Extracted Faces for CUAVE and other AV Datasets

CUAVE Group Set

Extracted and aligned faces, along with audio features for all "group" sequences in the CUAVE database in MATLAB format can be downloaded:
cuave-group-aligned.zip 611MB.

Note that is a large ZIP file containing indivudal MATLAB .mat files for each sequence. Once unziped you should have a the following files:

>> ls
g01_aligned.mat g05_aligned.mat g09_aligned.mat g13_aligned.mat g17_aligned.mat g21_aligned.mat
g02_aligned.mat g06_aligned.mat g10_aligned.mat g14_aligned.mat g18_aligned.mat g22_aligned.mat
g03_aligned.mat g07_aligned.mat g11_aligned.mat g15_aligned.mat g19_aligned.mat
g04_aligned.mat g08_aligned.mat g12_aligned.mat g16_aligned.mat g20_aligned.mat

You can read an individual sequnce in matlab simply by doing a :

>> load('g01_aligned.mat');

It contains a 2 element cell array containing grayscale video frames, one 75x50xnFrames matrix for each person:

>> video
video =
[75x50x957 double] [75x50x957 double]

It also has frame indexed raw audio and mfccs in variables "audioIndexed", and "mfccs". Ground truth labeling from [Besson 06] is in the variable "labels." (Note: I recently added new labels for the period when both people are speaking).
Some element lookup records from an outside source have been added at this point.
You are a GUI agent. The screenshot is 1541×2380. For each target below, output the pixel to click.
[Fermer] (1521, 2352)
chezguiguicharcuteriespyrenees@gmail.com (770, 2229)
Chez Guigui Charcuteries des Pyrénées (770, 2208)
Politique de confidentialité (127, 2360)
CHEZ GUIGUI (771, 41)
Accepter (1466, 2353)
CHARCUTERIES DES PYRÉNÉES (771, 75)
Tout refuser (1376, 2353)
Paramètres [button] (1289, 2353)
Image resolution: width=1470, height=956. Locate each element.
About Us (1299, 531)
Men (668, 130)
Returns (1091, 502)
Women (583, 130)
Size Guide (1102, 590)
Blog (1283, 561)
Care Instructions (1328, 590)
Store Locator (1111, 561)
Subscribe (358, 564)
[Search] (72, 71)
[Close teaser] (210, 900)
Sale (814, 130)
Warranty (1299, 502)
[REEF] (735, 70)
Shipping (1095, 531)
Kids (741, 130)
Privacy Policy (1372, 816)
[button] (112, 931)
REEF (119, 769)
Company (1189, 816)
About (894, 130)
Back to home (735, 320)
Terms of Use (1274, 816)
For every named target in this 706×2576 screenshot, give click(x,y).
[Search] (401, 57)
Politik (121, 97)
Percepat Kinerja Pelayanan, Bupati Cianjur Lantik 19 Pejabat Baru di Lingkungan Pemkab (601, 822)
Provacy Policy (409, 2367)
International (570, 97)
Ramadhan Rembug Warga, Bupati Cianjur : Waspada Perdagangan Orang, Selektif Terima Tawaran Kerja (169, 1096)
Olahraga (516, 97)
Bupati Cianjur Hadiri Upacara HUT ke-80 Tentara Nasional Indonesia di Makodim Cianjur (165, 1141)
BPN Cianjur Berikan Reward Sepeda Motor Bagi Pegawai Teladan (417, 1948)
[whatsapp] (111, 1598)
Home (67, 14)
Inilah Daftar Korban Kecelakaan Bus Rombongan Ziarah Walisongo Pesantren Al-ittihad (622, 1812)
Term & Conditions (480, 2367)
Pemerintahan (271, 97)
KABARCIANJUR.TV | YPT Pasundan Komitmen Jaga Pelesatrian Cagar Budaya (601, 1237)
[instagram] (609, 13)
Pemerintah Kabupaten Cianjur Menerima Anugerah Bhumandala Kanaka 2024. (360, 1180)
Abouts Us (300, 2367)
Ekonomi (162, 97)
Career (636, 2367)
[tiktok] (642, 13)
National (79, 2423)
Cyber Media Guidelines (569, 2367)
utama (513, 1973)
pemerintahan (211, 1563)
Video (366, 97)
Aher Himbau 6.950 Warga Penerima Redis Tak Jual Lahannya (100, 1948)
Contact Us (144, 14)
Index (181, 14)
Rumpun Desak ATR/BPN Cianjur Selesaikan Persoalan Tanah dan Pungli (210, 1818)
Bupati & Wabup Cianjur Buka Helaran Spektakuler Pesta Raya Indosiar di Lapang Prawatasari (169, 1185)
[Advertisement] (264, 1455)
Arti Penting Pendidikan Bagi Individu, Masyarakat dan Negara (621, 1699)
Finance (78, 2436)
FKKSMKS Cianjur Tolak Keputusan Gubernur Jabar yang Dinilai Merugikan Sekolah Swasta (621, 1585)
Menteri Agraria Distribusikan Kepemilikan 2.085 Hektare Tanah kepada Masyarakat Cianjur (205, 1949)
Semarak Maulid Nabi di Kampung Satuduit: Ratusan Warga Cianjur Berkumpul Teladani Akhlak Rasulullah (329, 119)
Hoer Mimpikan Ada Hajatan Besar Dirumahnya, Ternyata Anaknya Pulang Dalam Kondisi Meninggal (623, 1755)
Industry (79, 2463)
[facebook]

There may be some other random extra varaibles with some optical flow statistics I was playing around with at one point.

For any questions please contact siracusa at csail.mit.edu.

Dataset 2

Similarly the audio and video for a second dataset can be downloaded:
dataset2.mat 41MB (right click and save/download link).
In this dataset when an individual is speaking the other person looks at them.